**Exercise prompt**
Find the line containing "The height and width of the screenshot is (763, 720)." in the entries below. Restate it and each line after it, word for word, up to and including the line containing "has height=826, width=1456.".

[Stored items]

━━━━━━

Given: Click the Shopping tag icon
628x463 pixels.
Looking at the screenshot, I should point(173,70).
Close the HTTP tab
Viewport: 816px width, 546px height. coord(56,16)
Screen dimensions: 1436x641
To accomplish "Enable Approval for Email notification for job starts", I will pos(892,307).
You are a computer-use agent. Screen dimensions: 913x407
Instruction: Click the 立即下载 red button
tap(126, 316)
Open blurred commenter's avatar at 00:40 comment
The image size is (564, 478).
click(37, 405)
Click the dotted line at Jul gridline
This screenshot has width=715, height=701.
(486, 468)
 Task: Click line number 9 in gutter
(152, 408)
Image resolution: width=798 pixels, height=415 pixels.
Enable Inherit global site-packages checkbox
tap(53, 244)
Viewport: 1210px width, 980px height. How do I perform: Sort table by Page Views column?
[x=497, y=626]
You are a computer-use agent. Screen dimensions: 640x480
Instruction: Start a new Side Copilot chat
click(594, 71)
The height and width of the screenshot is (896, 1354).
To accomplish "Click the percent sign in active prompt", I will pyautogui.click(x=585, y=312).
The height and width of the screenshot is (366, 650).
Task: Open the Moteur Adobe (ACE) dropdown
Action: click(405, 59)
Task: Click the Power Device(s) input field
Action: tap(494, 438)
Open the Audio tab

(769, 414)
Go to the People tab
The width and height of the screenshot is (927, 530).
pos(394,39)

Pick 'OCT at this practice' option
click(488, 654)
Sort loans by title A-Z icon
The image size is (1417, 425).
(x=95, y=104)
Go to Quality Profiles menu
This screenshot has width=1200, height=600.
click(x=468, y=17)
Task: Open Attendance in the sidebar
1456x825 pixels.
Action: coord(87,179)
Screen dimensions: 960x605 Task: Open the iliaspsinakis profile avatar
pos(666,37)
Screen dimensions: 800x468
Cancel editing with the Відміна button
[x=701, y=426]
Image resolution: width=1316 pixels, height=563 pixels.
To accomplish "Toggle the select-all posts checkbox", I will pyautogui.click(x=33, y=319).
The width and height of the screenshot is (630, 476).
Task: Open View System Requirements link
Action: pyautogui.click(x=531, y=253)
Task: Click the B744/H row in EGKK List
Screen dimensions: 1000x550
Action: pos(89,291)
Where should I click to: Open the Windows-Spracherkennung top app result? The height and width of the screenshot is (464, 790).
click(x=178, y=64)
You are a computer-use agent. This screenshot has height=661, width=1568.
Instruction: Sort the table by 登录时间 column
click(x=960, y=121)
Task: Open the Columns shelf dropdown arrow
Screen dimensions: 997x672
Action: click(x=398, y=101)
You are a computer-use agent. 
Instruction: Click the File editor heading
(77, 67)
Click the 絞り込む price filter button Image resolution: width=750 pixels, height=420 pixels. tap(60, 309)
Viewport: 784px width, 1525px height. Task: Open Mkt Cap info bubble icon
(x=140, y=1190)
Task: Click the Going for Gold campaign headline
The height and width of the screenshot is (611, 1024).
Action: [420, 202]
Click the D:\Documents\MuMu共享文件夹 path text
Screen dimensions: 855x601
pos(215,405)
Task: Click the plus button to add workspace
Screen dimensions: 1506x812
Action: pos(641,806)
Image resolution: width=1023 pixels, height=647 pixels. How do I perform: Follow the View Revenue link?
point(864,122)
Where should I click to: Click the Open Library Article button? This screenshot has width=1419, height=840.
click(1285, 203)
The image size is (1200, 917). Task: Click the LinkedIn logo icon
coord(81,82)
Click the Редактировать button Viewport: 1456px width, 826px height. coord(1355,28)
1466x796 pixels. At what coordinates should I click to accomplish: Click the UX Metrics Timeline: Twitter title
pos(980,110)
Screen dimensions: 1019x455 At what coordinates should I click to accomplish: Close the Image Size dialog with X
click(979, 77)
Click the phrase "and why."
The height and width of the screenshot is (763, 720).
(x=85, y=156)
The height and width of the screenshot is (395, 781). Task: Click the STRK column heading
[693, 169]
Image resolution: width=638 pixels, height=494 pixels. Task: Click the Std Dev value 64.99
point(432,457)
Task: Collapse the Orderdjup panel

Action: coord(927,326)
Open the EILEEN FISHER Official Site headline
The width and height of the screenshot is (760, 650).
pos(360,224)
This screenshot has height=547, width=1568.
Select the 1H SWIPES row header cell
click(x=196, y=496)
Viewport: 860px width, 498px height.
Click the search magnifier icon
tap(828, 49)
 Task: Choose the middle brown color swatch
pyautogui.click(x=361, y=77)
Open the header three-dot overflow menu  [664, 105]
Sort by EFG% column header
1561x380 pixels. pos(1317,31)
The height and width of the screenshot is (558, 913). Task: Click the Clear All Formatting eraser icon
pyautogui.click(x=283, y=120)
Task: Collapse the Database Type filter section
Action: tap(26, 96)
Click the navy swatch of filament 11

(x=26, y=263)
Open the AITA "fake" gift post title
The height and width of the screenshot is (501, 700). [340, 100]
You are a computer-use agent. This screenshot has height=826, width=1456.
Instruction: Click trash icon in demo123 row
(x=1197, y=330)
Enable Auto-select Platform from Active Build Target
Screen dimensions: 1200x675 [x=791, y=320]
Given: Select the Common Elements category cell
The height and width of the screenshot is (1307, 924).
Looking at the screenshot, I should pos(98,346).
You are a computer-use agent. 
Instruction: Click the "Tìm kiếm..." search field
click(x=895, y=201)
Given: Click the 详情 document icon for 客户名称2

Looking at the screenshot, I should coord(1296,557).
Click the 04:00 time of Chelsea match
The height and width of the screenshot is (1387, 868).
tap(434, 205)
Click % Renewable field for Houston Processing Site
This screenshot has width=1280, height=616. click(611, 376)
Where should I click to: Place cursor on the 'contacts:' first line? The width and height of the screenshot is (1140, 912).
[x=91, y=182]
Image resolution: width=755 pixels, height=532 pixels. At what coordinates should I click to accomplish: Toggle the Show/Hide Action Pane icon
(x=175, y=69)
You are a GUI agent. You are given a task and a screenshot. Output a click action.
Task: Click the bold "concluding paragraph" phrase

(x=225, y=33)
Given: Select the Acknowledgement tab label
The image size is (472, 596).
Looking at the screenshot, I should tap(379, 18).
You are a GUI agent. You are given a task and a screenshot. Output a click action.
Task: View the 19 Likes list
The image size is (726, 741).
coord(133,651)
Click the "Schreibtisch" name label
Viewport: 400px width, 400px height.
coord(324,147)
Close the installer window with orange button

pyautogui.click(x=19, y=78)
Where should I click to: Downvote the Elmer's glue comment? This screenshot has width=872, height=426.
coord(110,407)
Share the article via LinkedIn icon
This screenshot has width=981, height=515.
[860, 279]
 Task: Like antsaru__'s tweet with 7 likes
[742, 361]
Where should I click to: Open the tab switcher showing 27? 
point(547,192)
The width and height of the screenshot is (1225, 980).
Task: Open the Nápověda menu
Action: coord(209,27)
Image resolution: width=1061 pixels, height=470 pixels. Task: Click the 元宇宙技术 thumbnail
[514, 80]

━━━━━━

**Response**
The height and width of the screenshot is (763, 720).
(x=85, y=156)
The height and width of the screenshot is (395, 781). Task: Click the STRK column heading
[693, 169]
Image resolution: width=638 pixels, height=494 pixels. Task: Click the Std Dev value 64.99
point(432,457)
Task: Collapse the Orderdjup panel

Action: coord(927,326)
Open the EILEEN FISHER Official Site headline
The width and height of the screenshot is (760, 650).
pos(360,224)
This screenshot has height=547, width=1568.
Select the 1H SWIPES row header cell
click(x=196, y=496)
Viewport: 860px width, 498px height.
Click the search magnifier icon
tap(828, 49)
 Task: Choose the middle brown color swatch
pyautogui.click(x=361, y=77)
Open the header three-dot overflow menu  [664, 105]
Sort by EFG% column header
1561x380 pixels. pos(1317,31)
The height and width of the screenshot is (558, 913). Task: Click the Clear All Formatting eraser icon
pyautogui.click(x=283, y=120)
Task: Collapse the Database Type filter section
Action: tap(26, 96)
Click the navy swatch of filament 11

(x=26, y=263)
Open the AITA "fake" gift post title
The height and width of the screenshot is (501, 700). [340, 100]
You are a computer-use agent. This screenshot has height=826, width=1456.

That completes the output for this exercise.